§ EXERCISE DETAILS
Starting with the first line of the material, reproduce exactly each line up to and including the one that contains "Given: Open the 账单与发票 tab", leaving out every picture.

§ MATERIAL SUPPLIED
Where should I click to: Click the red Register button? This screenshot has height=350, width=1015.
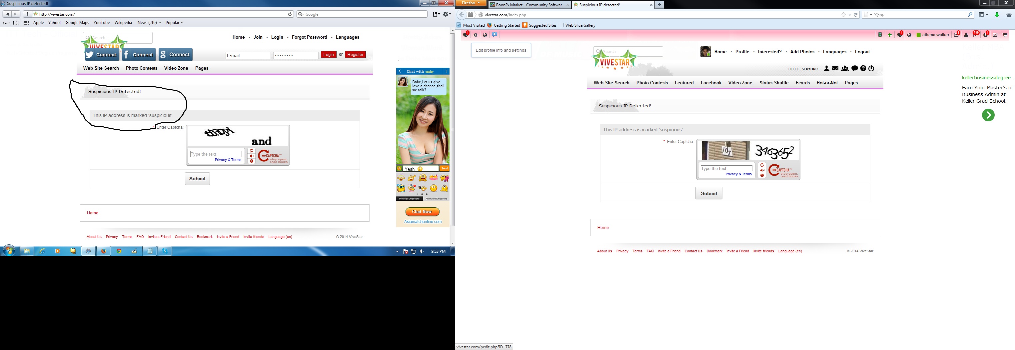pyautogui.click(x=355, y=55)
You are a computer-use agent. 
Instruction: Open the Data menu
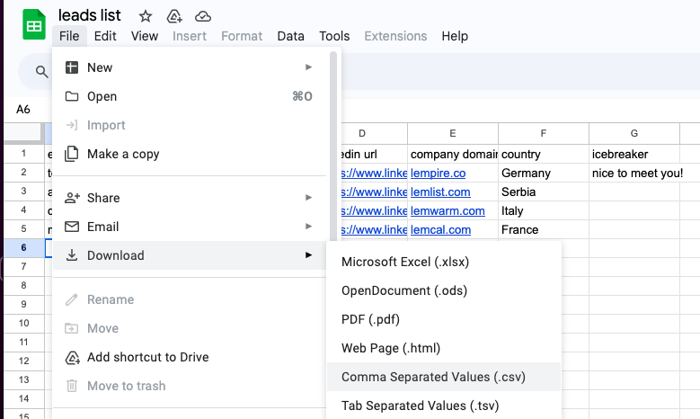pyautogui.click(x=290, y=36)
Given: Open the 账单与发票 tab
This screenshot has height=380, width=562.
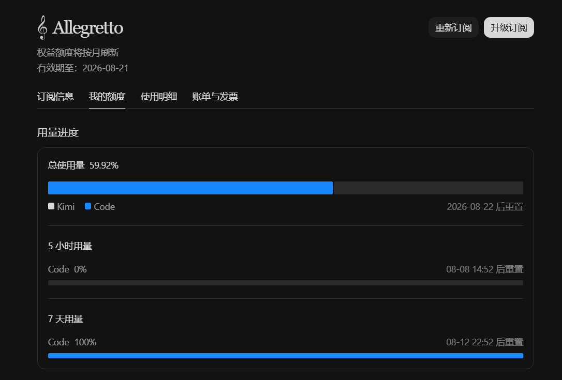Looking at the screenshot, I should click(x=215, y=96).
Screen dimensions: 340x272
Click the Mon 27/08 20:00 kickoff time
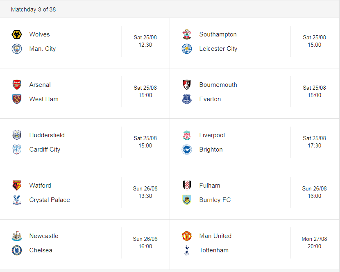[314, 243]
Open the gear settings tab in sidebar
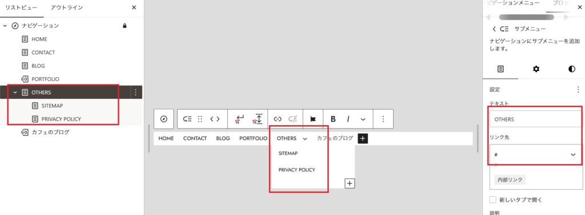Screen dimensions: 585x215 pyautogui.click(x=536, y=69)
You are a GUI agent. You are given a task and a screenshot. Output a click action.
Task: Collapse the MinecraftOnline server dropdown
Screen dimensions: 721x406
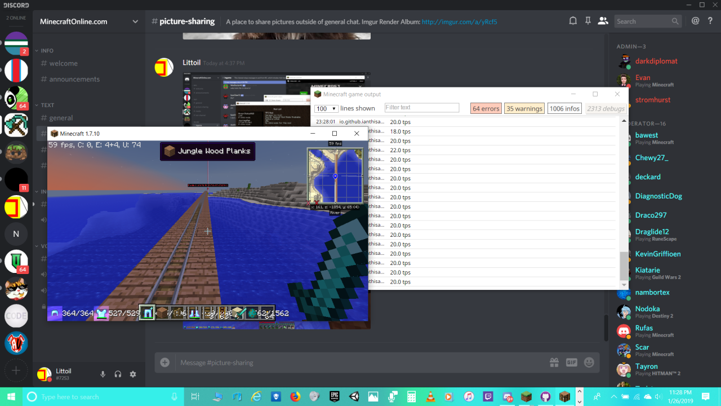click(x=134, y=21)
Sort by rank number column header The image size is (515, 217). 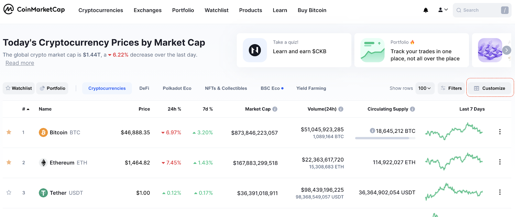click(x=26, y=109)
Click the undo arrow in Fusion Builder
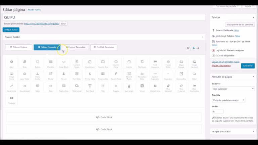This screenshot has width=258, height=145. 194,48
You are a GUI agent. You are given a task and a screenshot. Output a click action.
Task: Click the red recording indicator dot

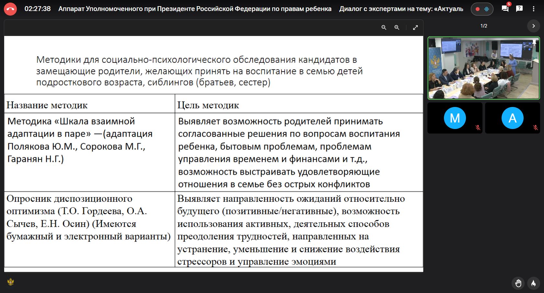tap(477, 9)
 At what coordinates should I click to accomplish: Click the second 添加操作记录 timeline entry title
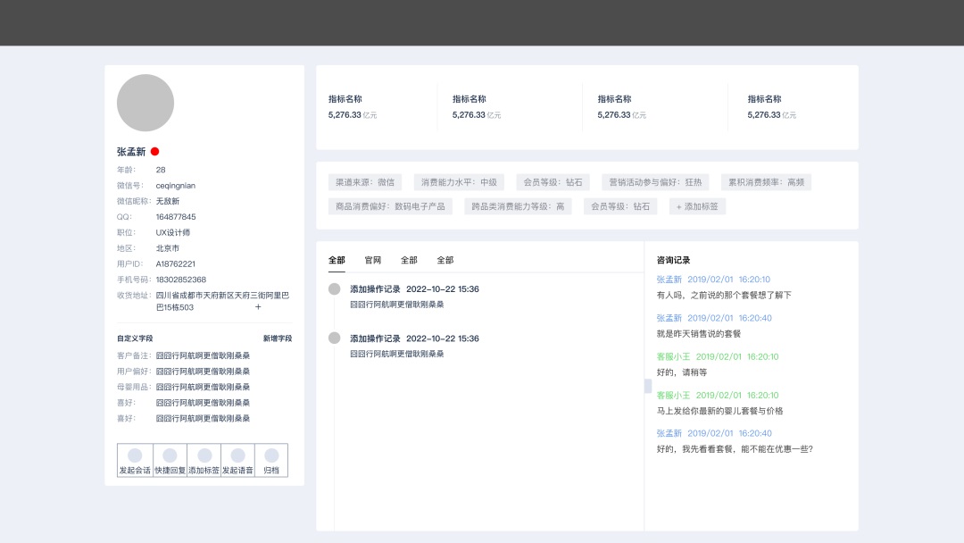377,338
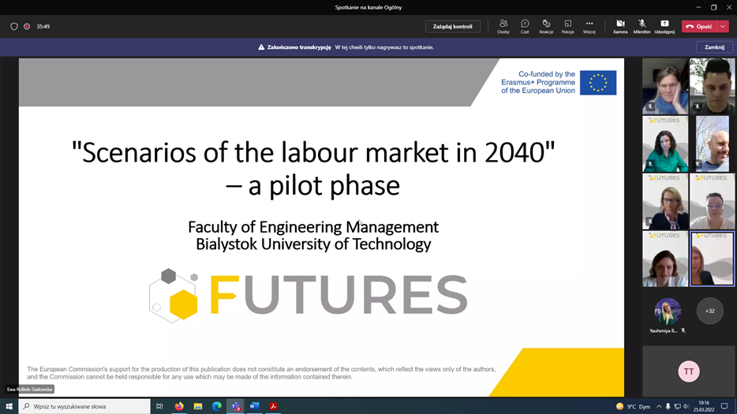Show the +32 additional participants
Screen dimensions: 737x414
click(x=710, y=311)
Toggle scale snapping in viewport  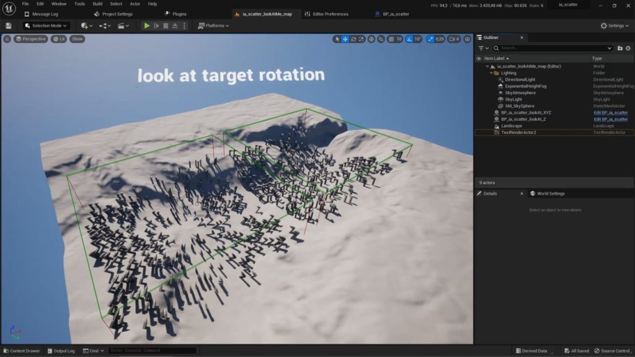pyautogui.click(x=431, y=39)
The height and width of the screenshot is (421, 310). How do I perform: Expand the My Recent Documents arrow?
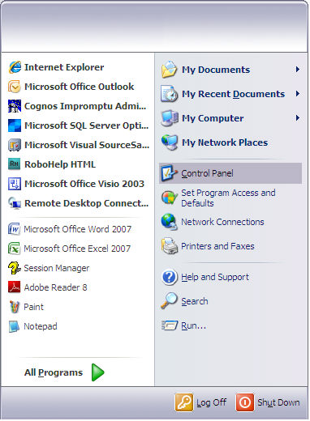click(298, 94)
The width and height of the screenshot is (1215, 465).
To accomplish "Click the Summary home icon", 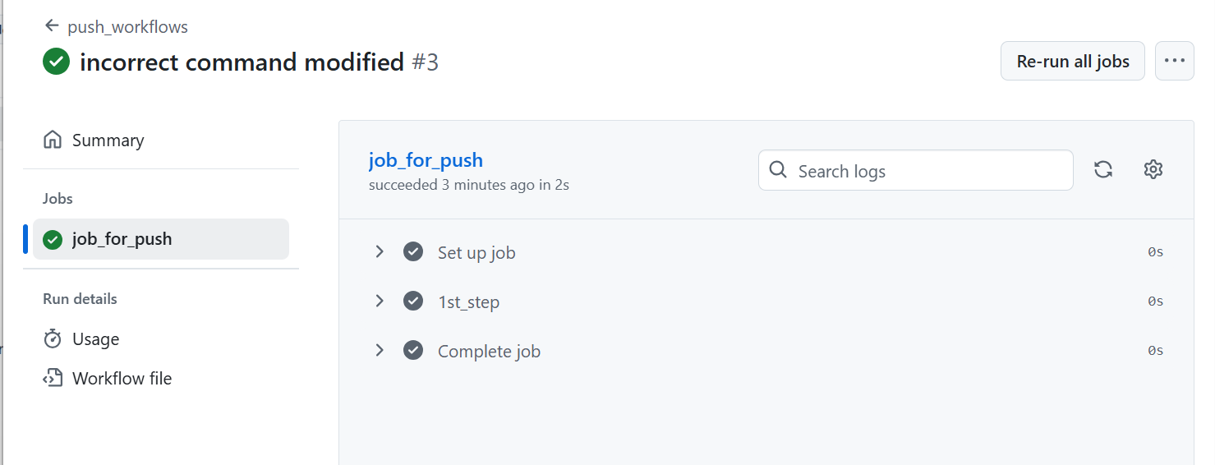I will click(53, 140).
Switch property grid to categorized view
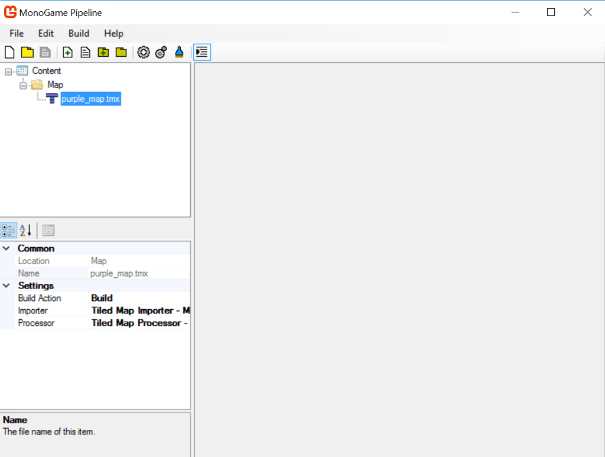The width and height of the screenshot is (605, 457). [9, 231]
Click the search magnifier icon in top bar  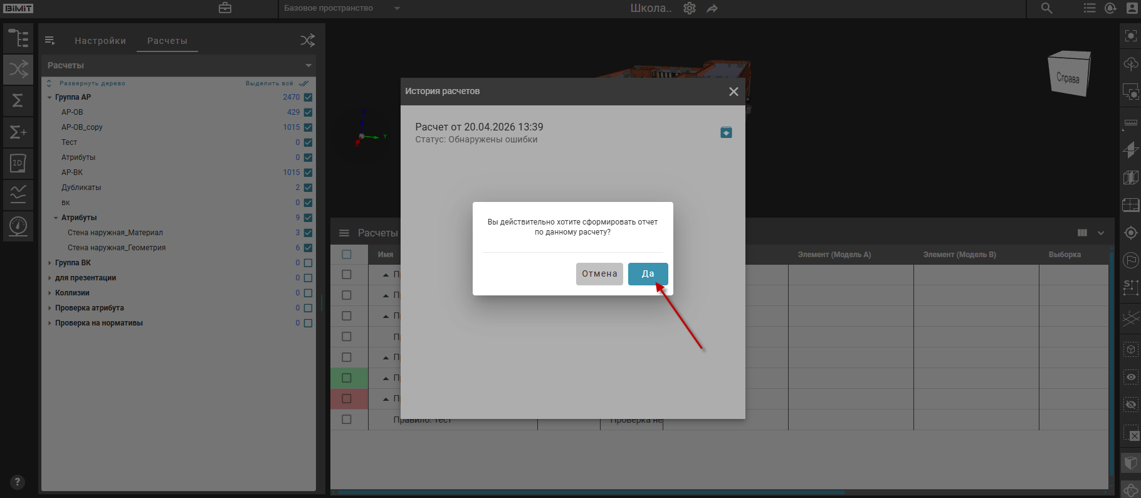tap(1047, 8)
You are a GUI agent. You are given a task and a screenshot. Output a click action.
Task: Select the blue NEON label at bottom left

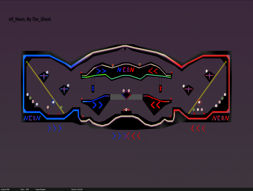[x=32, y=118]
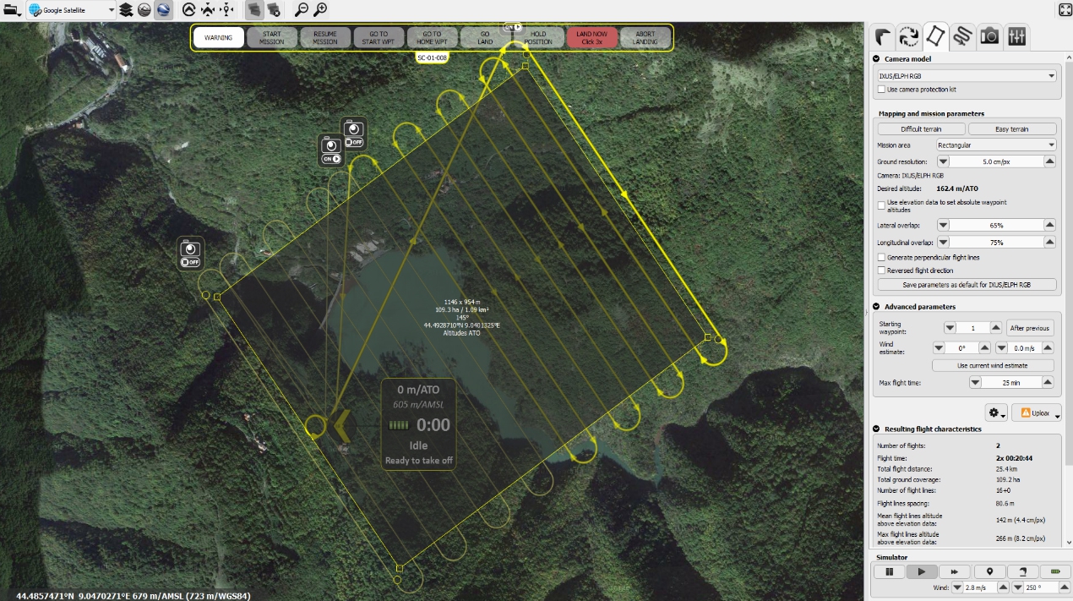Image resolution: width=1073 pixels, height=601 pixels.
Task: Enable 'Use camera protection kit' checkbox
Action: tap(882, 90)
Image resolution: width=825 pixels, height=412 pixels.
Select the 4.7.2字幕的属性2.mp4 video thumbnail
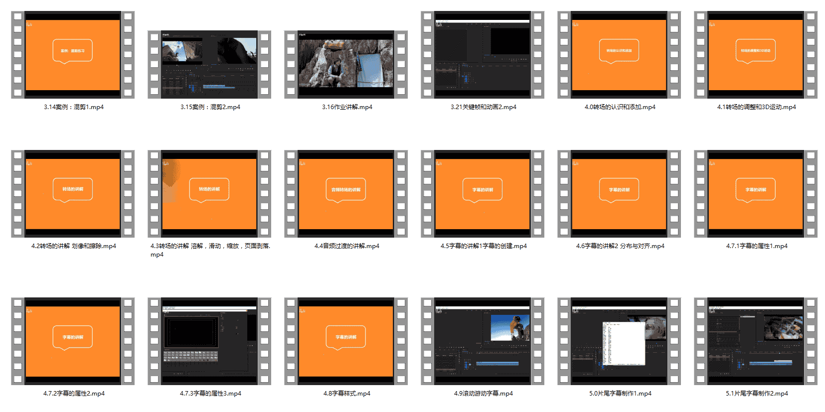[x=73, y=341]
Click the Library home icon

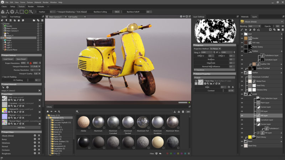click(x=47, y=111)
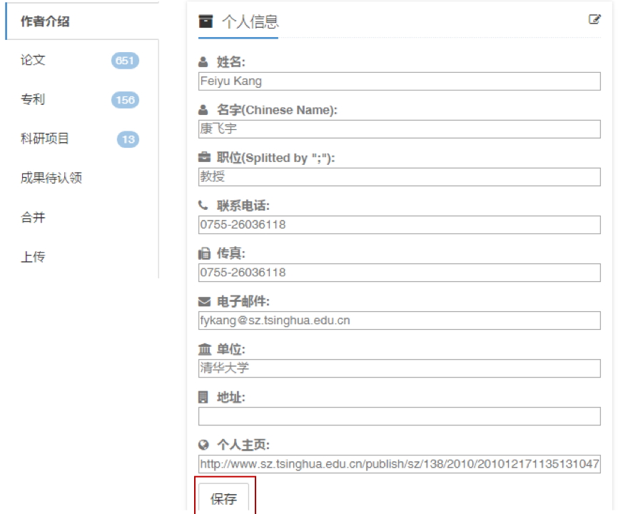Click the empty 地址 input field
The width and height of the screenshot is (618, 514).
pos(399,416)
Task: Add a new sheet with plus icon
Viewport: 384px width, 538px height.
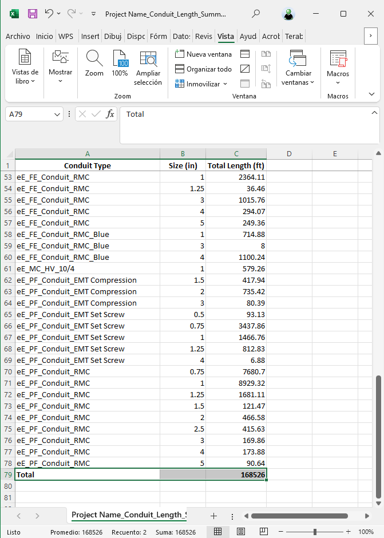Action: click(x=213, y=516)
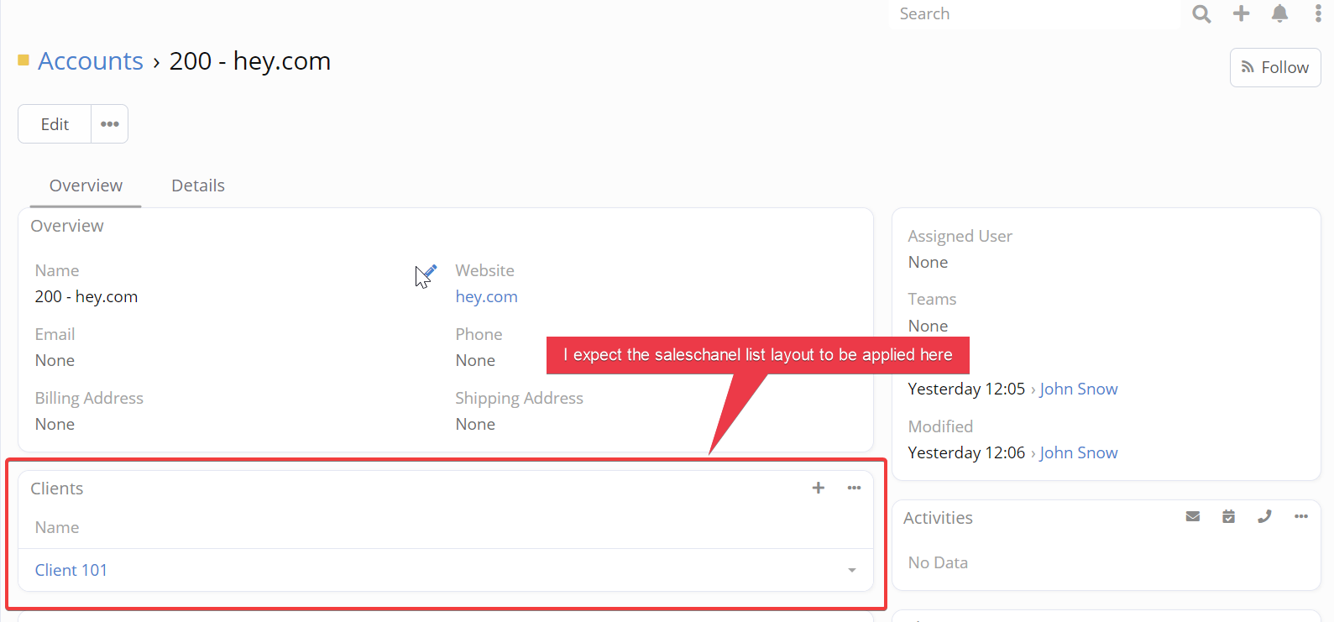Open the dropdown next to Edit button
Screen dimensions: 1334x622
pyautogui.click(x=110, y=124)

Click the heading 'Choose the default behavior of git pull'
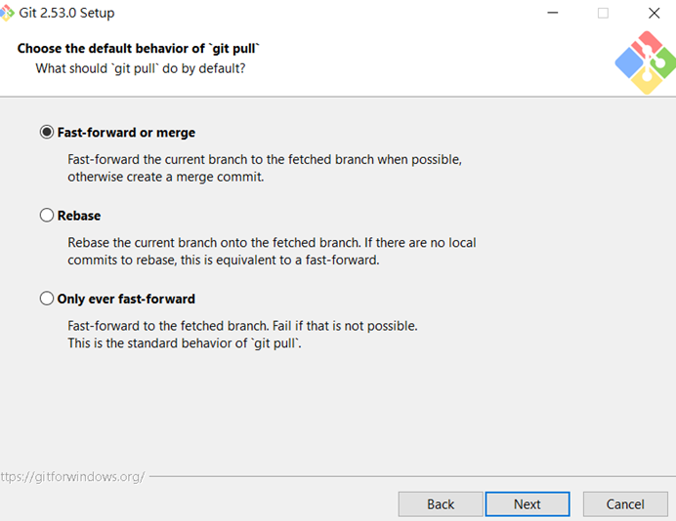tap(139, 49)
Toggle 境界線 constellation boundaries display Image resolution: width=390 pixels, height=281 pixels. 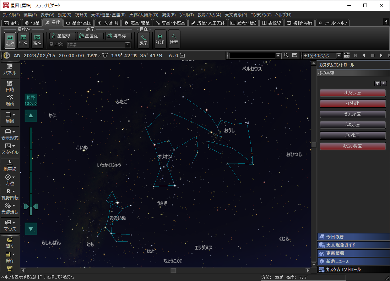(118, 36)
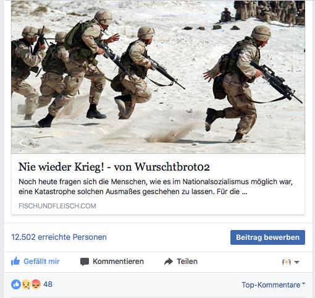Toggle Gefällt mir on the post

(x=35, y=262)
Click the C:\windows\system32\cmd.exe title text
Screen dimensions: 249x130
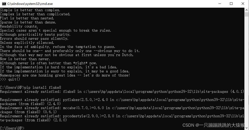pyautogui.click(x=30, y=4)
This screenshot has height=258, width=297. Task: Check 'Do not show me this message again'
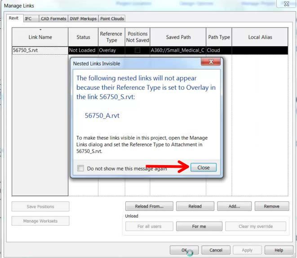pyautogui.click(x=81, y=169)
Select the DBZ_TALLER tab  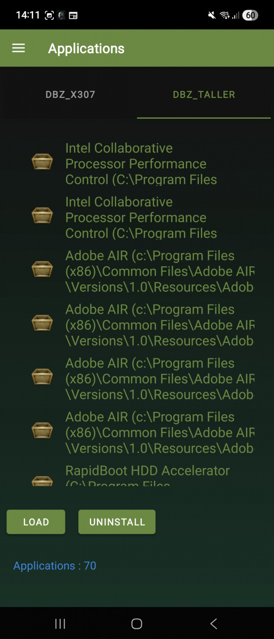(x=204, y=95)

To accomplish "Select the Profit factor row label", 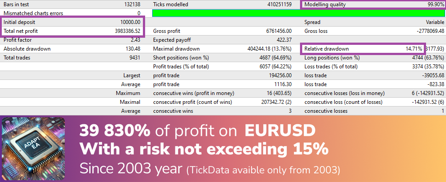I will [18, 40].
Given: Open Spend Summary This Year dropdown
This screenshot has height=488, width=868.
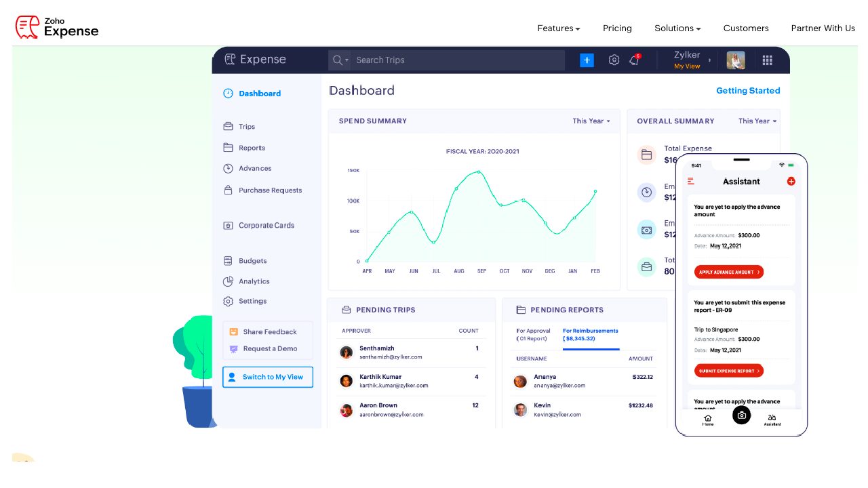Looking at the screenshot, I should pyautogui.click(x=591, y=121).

§ EXERCISE RESULT
Where should I click to: Click the red Register button? This screenshot has height=350, width=1015.
pyautogui.click(x=355, y=55)
You are a computer-use agent. 
Instruction: Open the Data menu
pyautogui.click(x=290, y=36)
Given: Open the 账单与发票 tab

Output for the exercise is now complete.